[Collection entries]
BEGIN
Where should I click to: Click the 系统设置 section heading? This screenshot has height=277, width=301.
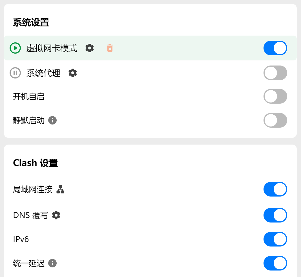tap(31, 23)
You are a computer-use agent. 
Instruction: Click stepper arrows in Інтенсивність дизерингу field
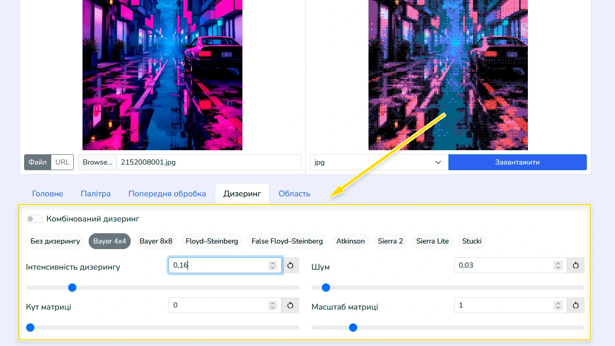coord(273,266)
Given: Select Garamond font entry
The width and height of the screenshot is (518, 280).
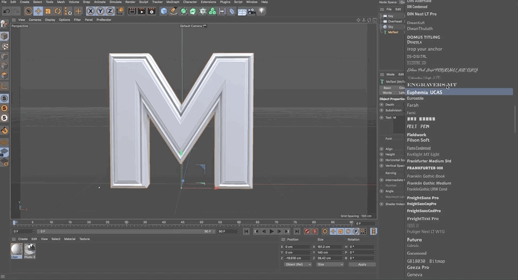Looking at the screenshot, I should coord(417,253).
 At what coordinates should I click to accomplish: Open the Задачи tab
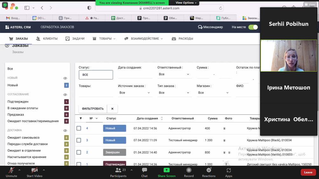75,39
END
REQUIRED ACTION ▸ Starting at the line that contains "Instruction: Click stepper", write out every line through the final line of the entries, word for word; skip any pictures.

SOLUTION FOR THIS PROBLEM ▸
Instruction: Click stepper arrows in Інтенсивність дизерингу field
coord(273,266)
Given: Select Garamond font entry
The width and height of the screenshot is (518, 280).
Looking at the screenshot, I should coord(417,253).
 At what coordinates should I click to accomplish: Open the Задачи tab
75,39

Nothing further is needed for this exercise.